Wednesday, June 15, 2005

Welcome to the Second Season of Pseudo-Random Thoughts

It's been a month since my last post, which is the longest I've gone without blogging since I began. Thanks to all the commenters; if it weren't for you, I might have waited even longer before resuming. My only excuse is that the net connection here is terrible, and blogging's no fun without decent internet access.

After leaving Champaign-Urbana, I spent a couple of days in Santa Barbara with Lakshmi - or perhaps I should say without Lakshmi. ;-) You haven't lived until you've eaten one of her super-sandwiches. Lachu, if you're reading this, what's the name of that cheese? It doesn't taste the same without it. I can't find any of the garlic sourdough bread either. The UCSB campus is incredibly beautiful (photos here) and I had a wonderful time, largely due to my charming hostess.
I flew out from LA to Brunei, where my parents have been working for the last year, and have been here ever since, except for a few days holidaying in Malaysia. In another 10 days or so, I'll be flying to India for a cousin's wedding. So that's my summer; more information on each part of the vacation in subsequent posts.

The Geomblog has had some very good posts in the last month, one of which pointed me towards Michael Nielsen's introduction to exander graphs. I've been meaning to read about them for a long time, but kept putting it off until now. Ditch, if you haven't already, check them out.

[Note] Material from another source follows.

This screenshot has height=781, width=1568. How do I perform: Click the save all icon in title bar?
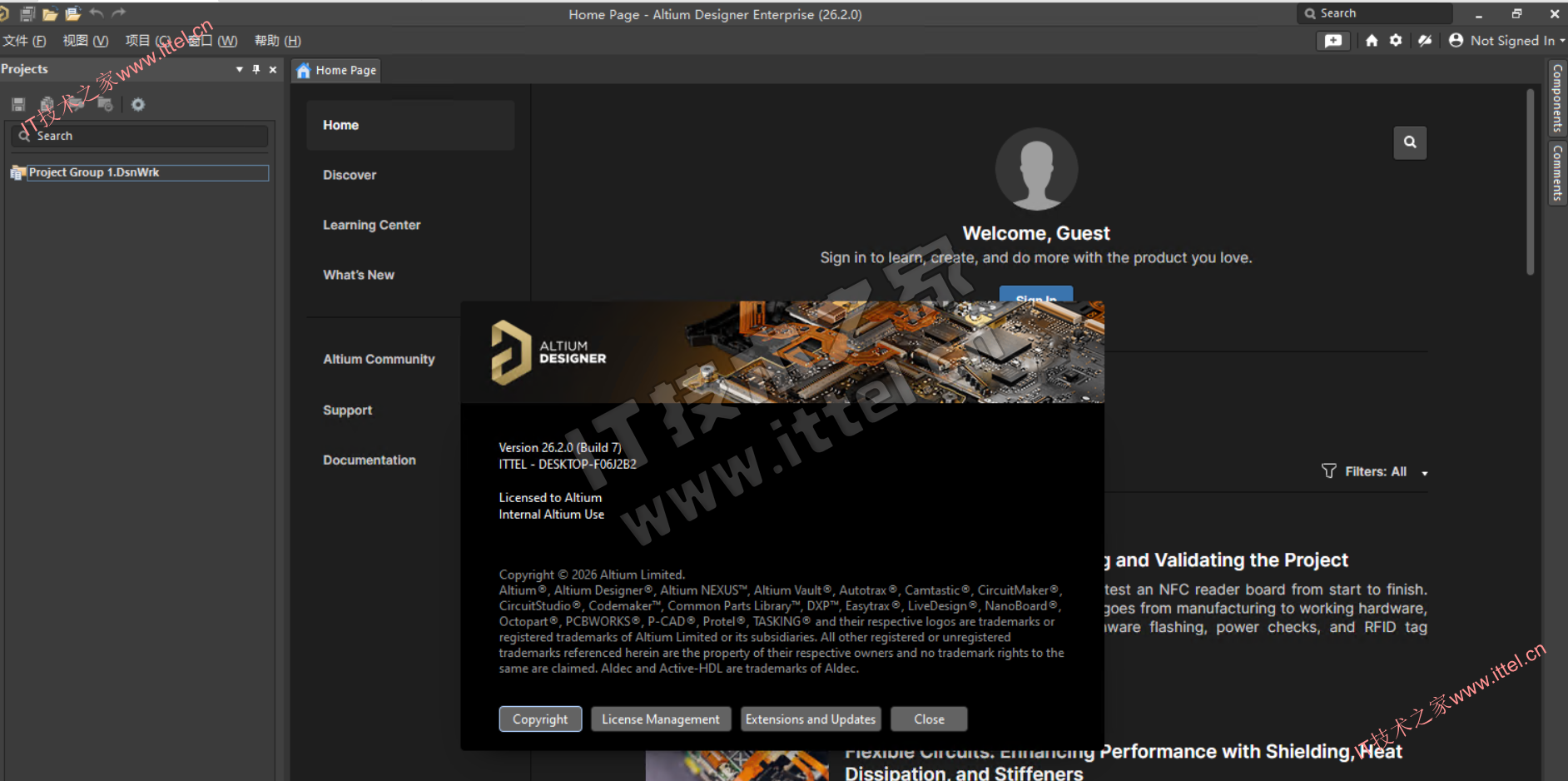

The reading assignment of the day, though, is definitely Fred Hiatt's superb piece in the Washington Post. I've been waiting a long time to read this; I wish more people understood it. I'm excerpting parts of it, but you have to read the whole thing:
"Two of the country's largest newspapers, for example, have devoted more than 80 editorials, combined, since March of 2004 to Abu Ghraib and detainee issues, often repeating the same erroneous assertions and recycling the same stories," [Rumsfeld] said. "By comparison, precious little has been written by those editorial boards about the beheading of innocent civilians by terrorists, the thousands of bodies found in mass graves in Iraq, the allegations of rape of women and girls by U.N. workers in the Congo."

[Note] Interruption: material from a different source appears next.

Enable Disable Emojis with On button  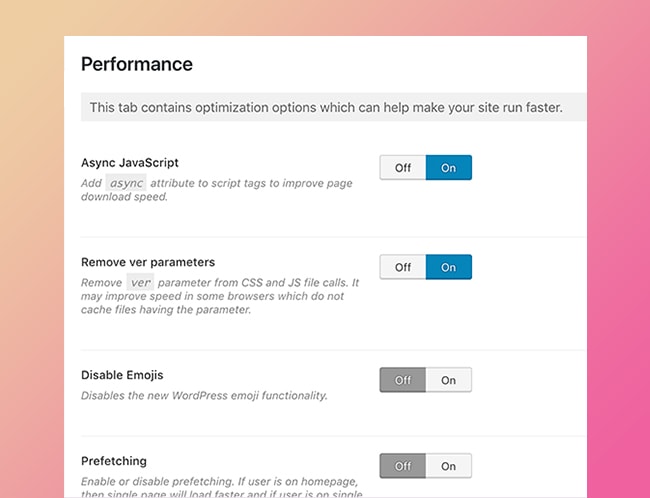coord(449,380)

The Post has criticized the administration for failing to give detainees hearings as called for under the Geneva Conventions; for writing memos that toyed with the definition of torture and undermined long-standing Army restraint in questioning prisoners; for prosecuting low-ranking soldiers while giving the brass a pass; for allowing the CIA to hold prisoners beyond the reach of the International Red Cross or any other monitor; and for refusing to empanel a truly independent commission to examine accountability for prison abuse up the chain of command, up to and including the White House... [Rumsfeld] would point out that none of these offenses, even if accepted as true, is as heinous as filling a mass grave.

But just invoking such a comparison, even implicitly, amounts to a loss for the United States. If we have to defend ourselves by pointing out that we are morally superior to terrorists, it's a loss.

The United States and this administration in particular continually assert the moral right to behave differently than [sic] other nations. We will not be bound by the International Criminal Court. We insist that other nations give up their nuclear weapons while we keep our own. We wage war without U.N. Security Council approval. We publish annual report cards on everyone else's human rights records.

[A]ny nation asserting such a high calling will be judged by an equally high standard. Are we better than the beheaders, the mass killers, the U.N. peacekeepers raping young girls in the Congo? That's not close to the right question.

Do we behave as well as we claim, as we should, as we expect of others? That's the beginning of the right conversation -- and why it's fair to write more editorials about exceedingly mild Koran abuse at Guantanamo Bay than about the unspeakable mass graves of Hilla.

3 comments:

Nitish said...

But spreading the horror tales is so much fun! :-) Especially when you get all defensive. Seriously, though, we all loved it.

The Tobacconist said...

glad to see you back bud. everyone is taking a break. nitish of the nair variant has given up and misra is enjoying his trip back home. this leaves me with the bulk of the job and I have research to do. :)

on the editorial, I agree to an extent. none of the crimes they've mentioned need to be condoned. the fact that the editors are concentrating on the US mistakes is simply the extension of that old adage: "those who live in glass houses ..."

the thing is the debate is so prolonged and twisted in political doublespeak that I've started losing interest. they keep talking in circles. it doesn't look like it is getting anywhere.

btw,did you read that piece on Gitmo in TIME?

Man! that is some explosive stuff.

Then again I won't make much noise about it because again we in india live in a bigger glass house. :)

Nitish said...

You can't talk about pet peeves, Ditch. Good to see your back? Tsk, tsk.